Aparentemente, parte do material publicado era o que na


reorganização feita pelos Keightleys, ficou de fora dos dois primeiros volumes.
Um exemplo disso é o material que diz respeito à vida de grandes Adeptos,
como Simão Mago, São Paulo, Pedro, Apolônio de Tiana, São Cipriano de
Antioquia, Gautama Buddha e Tsong-kha-pa. Bertram Keightley, que conhecia
bem o material da Doutrina, desde seu primeiro manuscrito afirmou, quanto
ao que HPB pretendia para o terceiro volume, que: “todo esse material foi
publicado no terceiro volume, o qual contém absolutamente tudo que
HPB deixou em manuscritos.” (Caldwell 1999)

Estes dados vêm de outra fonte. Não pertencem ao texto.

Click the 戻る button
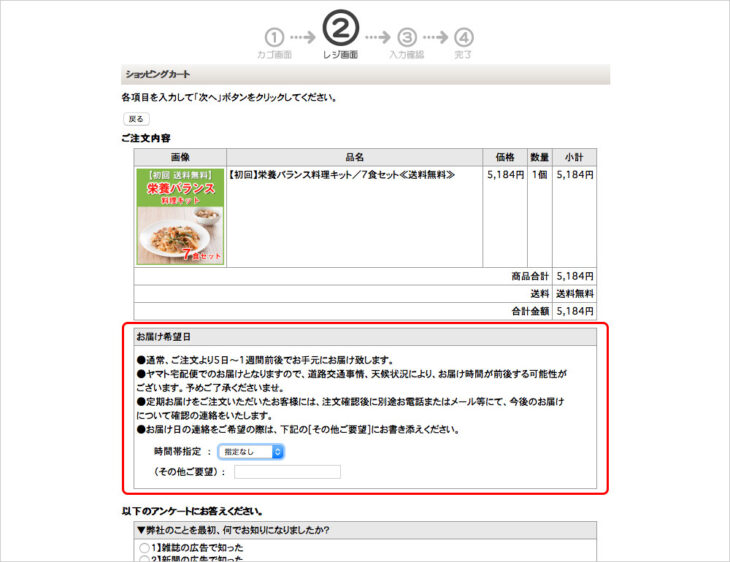 136,119
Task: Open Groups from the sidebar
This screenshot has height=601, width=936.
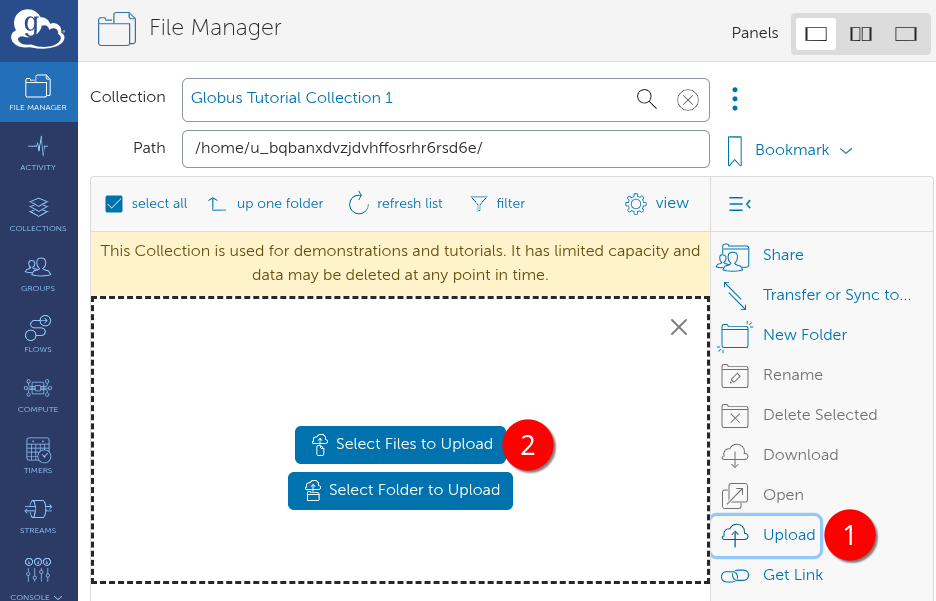Action: pos(38,274)
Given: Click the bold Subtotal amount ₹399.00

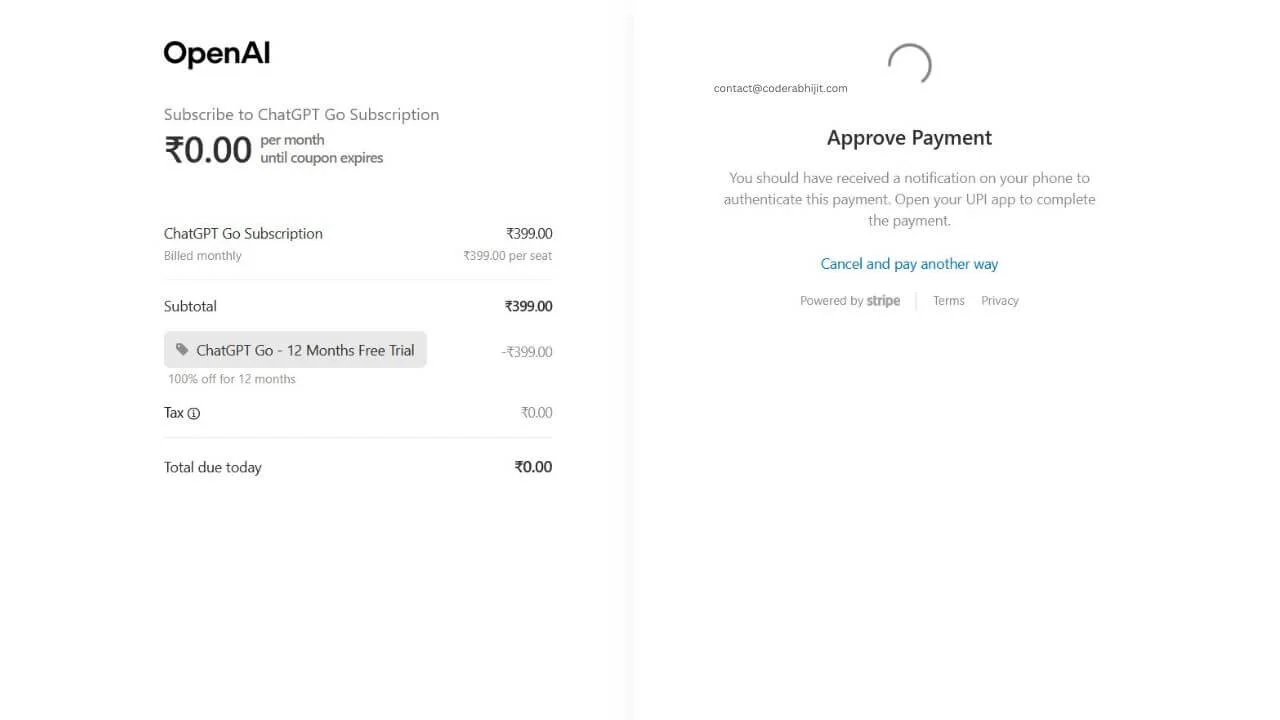Looking at the screenshot, I should [528, 307].
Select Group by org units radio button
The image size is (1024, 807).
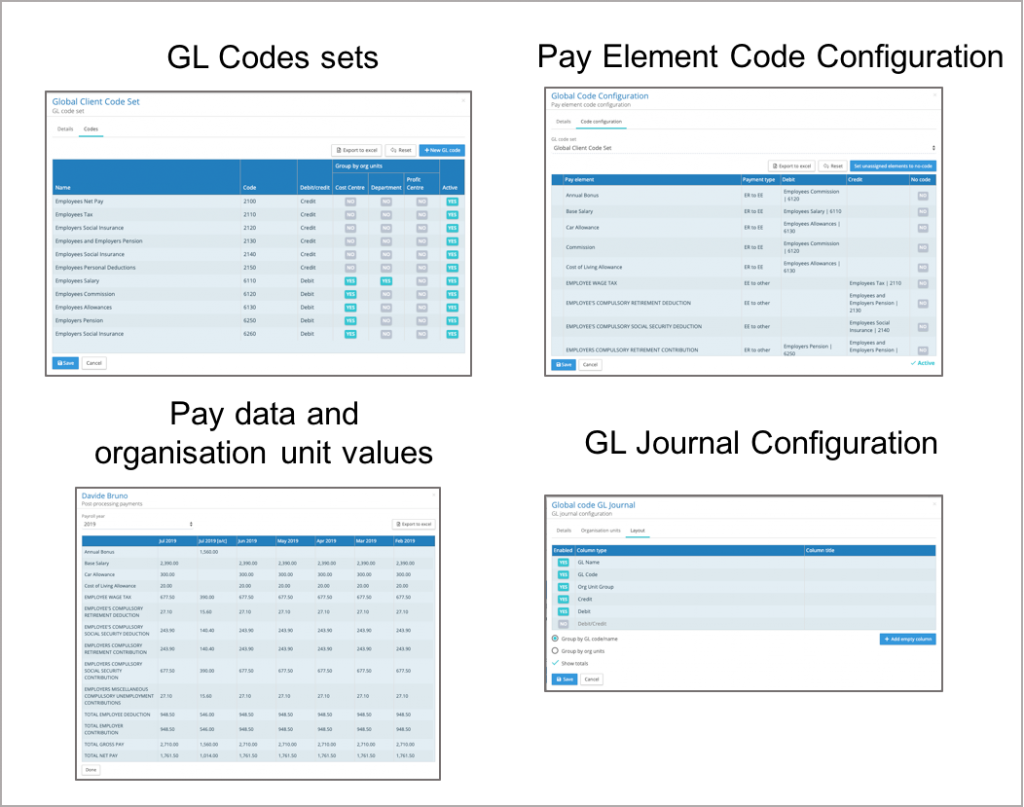[x=556, y=650]
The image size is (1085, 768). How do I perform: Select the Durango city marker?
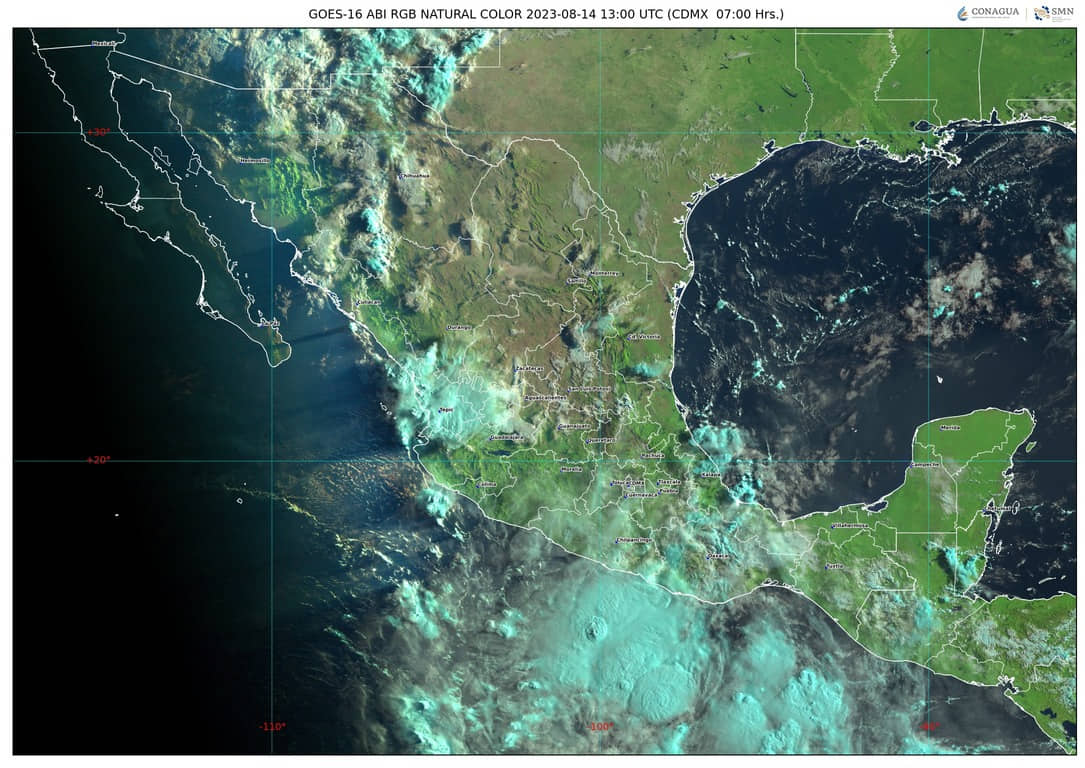[459, 327]
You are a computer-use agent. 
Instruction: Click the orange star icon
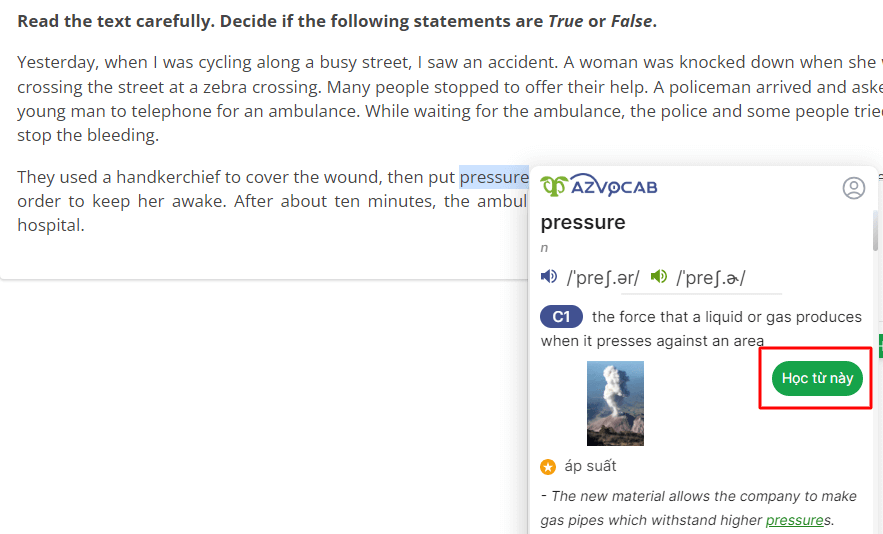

Mead foi também o responsável pelos preparativos e pelo discurso na


cerimônia da cremação de HPB, em 11 de maio de 1891, onde disse: “H.P.
Blavatsky está morta, mas HPB, nossa instrutora e amiga está viva, e
viverá para sempre em nossos corações e memórias.” (Some of Her
Pupils, 8)

Num artigo de 1904, ele demonstra o quanto ela ainda estava viva
dentro dele, ao escrever:

“H.P.B. era uma guerreira, não uma sacerdotisa, era uma profetisa
mais do que uma vidente; ela era, além disso, muitas coisas que você
não esperaria como um instrumento para trazer de volta
(p. 301)
o conhecimento de muito do que havia de mais sagrado e sábio na
antiguidade. Ela era verdadeiramente como o símbolo vivo da aparente
insensatez desse mundo, pela qual a sabedoria é prenunciada. Nessa
vida, estou convencido, nunca sentirei novamente tanta consideração
por alguém quanto por ela; somente ela me deu um sentimento de estar
em contato com alguém colossal, titânico, às vezes quase cósmico.
Algumas vezes tenho me perguntado se esse estranho ser de fato
pertencia à nossa humanidade – e contudo ela era tão humana, tão
cativante. Teria ela fugido de algum outro planeta, por assim dizer?
Será que ela normalmente pertencia à evolução deles? Quien sabe?
“Para todas essas questões, nenhum de nós que a conheceu e
a amou pode dar qualquer resposta segura; ela permanece nossa
esfinge, nosso mistério, nossa ternamente amada Velha Senhora.”